А резня была. Район Комсомолка объявил о своём выходе из состава Великотушинской Монархической Республикой имени Царя Дмитрия и присоединению к ЦДЕЛ.
– Центральному, – уточнила Лукас, – дому еврейских литераторов? Ну-ну. Так их и присоединили.
– Волна погромов, – продолжил Марсианий, запивая наш самогон нашею брагой, – остановила сепаратизм. Знаменитый Великотушинский лозунг «Казак Еврея не обидит» был даже временно отредактирован – «Казак Еврея не обидит, если он, сволочь, не сепаратист, не чеченский повстанец и не арабская шаурма».
– При чём тут, горемыка, шаурма-то?
– Откуда ж мне знать? А вот почему Тушино – монархическая республика – знаете?
Мы молчали.
– Тайна сия велика есть, – заключил Марсианий и свалился под стол.
Глава тринадцатая.
Общество анонимных трудоголиков
– Я, конечно, ничего против здешнего колорита не имею, – заметила Лукас, брезгливо пиная кованым носком своего жестокого ботинка бесчувственное тельце бывшего собутыльника. – Но что-то мне подсказывает, что скоро здесь прольётся чья-то кровь. Возможно даже наша, если вовремя не смоемся.
На самом-то деле просто закуска кончилась совсем – карамельку слизали, луковицу снюхали, но Лесин вряд ли признал бы этот повод достаточным и необходимым для немедленной капитуляции, поэтому пришлось солгать бесплатно. Произнести клевету, в смысле. Иными словами, сказать неправду. Ну или, если уж совсем начистоту, – соврать. У нас, честных и независимых журналистов, бесплатная ложь, ежели она во спасение, даже за грех не считается – так, маленькая невинная шалость.
Вышли мы из роскошного кабака (из-за неплотно закрытой двери у нас за спиной немедленно раздались истошные вопли Луизы: то ли она кого-то резала, то ли кто-то – её, а всего вернее – пробудился бедолага Марсианий, и вместе с ним пробудилось его либидо).
– Тебе не кажется, что небо стало немного ближе? – осторожно спросил Лесин, хватаясь за воздух.

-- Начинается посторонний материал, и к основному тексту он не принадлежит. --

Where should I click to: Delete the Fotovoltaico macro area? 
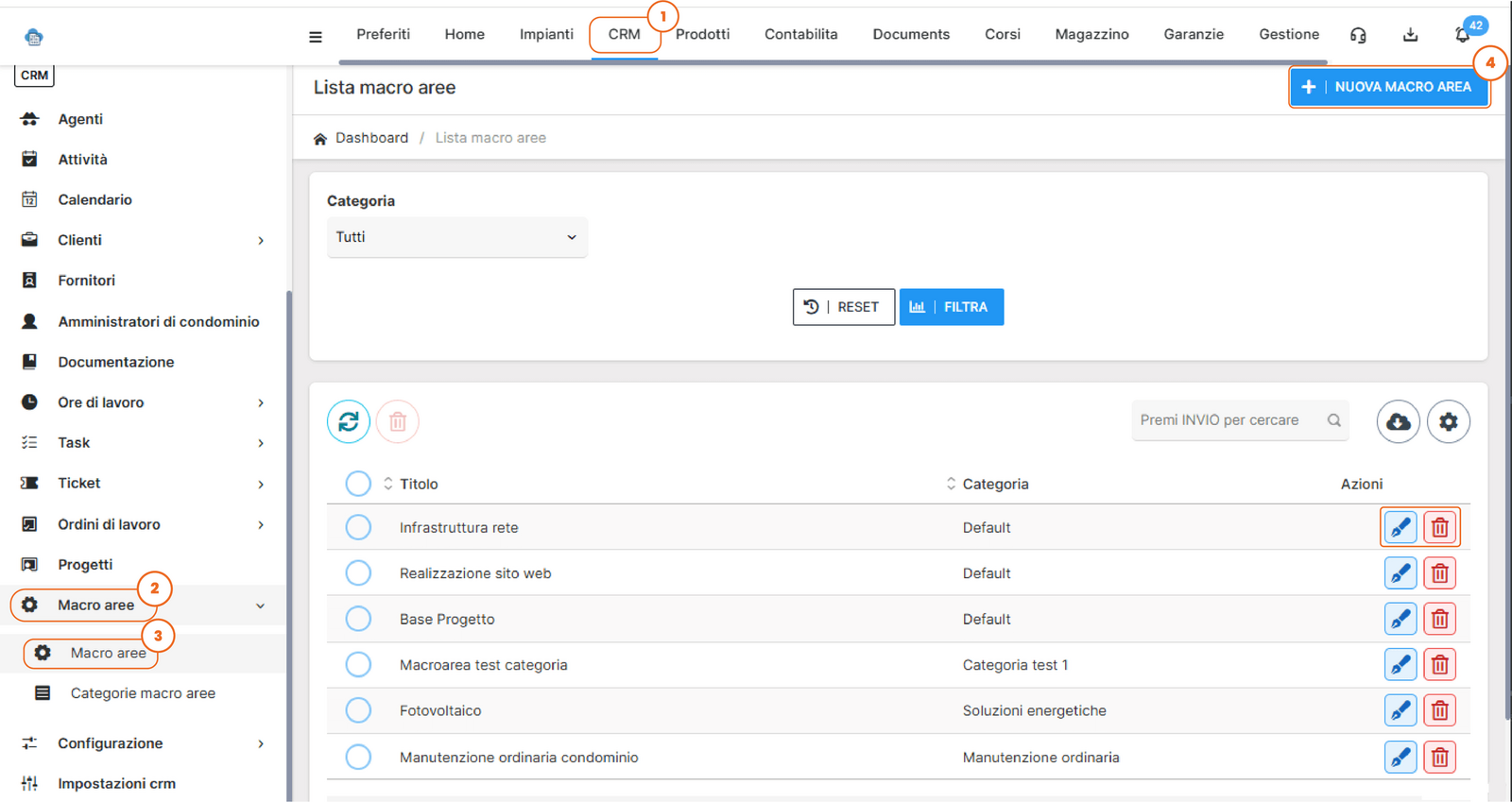pos(1439,710)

– И земля под ногами какая-то слишком прозрачная, – шёпотом сказала Лукас, – Уж не в раю ли мы?
– В раю должны быть обнажённые гурии, вечно ты все путаешь, – заявил Лесин, – Мне кажется, что мы в аду. А вон и черти к нам идут!

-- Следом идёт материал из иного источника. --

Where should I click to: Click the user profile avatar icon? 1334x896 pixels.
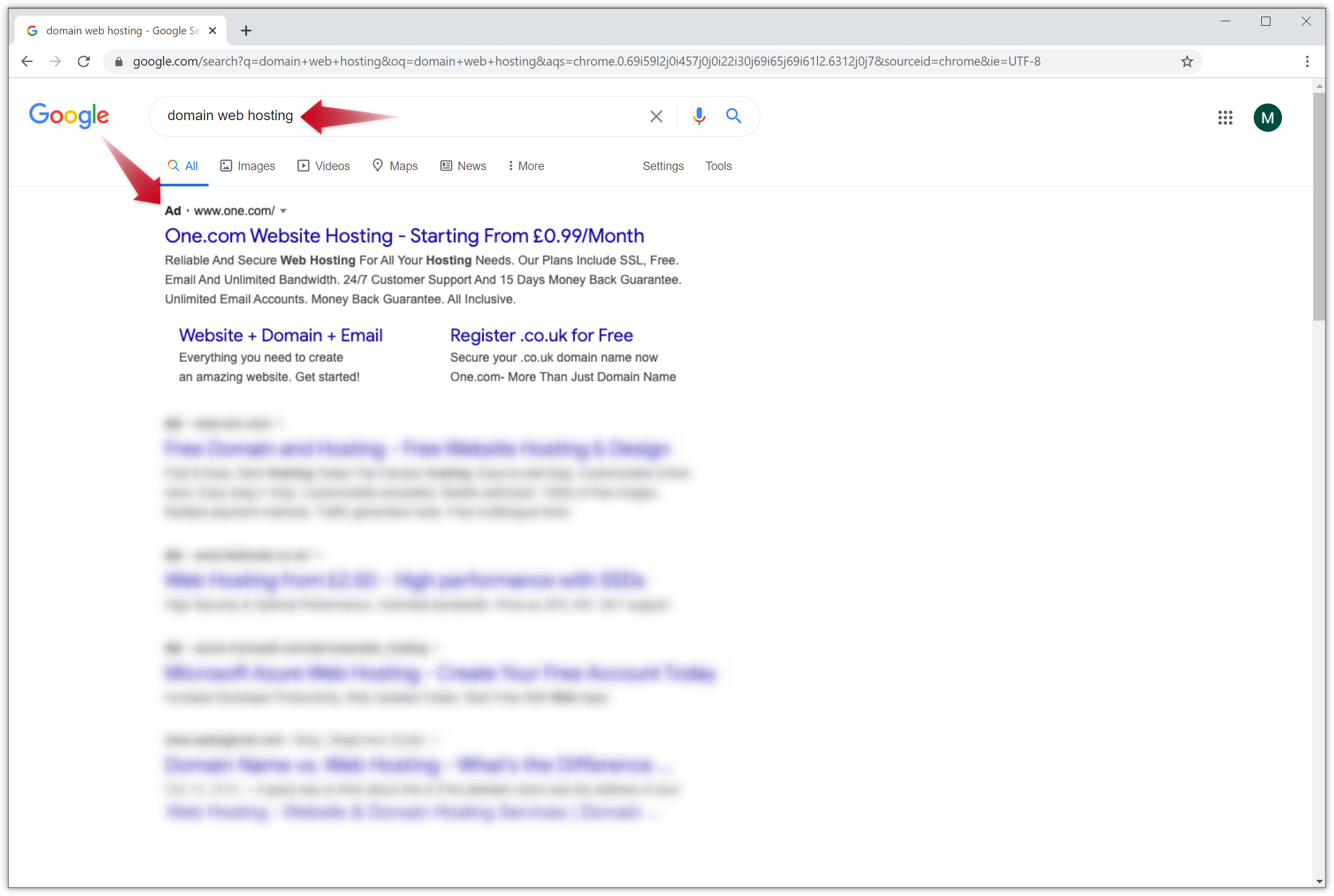click(x=1269, y=117)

И точно. Слева и справа от нас выросли – словно бы из прозрачной земли – два мордоворота с дубинками.
– Кто вам позволил устраивать перекур в неположенное время? – строго спросил левый мордоворот.
– Мы не курим! – испугалась Лукас, – Я бросила, а он вообще не умеет!
– Умею, – обиделся Лесин. – Я в школе выиграл районную олимпиаду по курению.
– По борьбе, – тихо, но твёрдо возразила Лукас.
– Ага. По вольной борьбе дзюдо. У меня силища – во! – показал Лесин слабые трясущиеся кулачки. – Лучше попасть под поезд, чем под мой удар.
Лукас только поглядела со значением и Лесин смолк.
– По борьбе с курением, – уточнила она. – С курением. Мы хорошо боремся с курением. Кашляем, падаем, хрипим, синеем и задыхаемся.
– Это – смягчающее обстоятельство, – кивнул правый мордоворот (видимо, он в этой паре исполнял роль доброго полицейского).
– В таком случае – что вы делаете на крыше в рабочее время? – не дал нам расслабиться левый.
Мы ещё раз посмотрели себе под ноги – и разом вспомнили Замятина и Оруэлла (или Ильфа с Петровым, короче, тех парняг, что «Утопию» написали), царство им небесное. Никакая это была не прозрачная земля, а самая обыкновенная стеклянная крыша. А под этой крышей, в одинаковых крошечных закутках, сидели за компьютерами люди в серой-пресерой униформе от Версаче.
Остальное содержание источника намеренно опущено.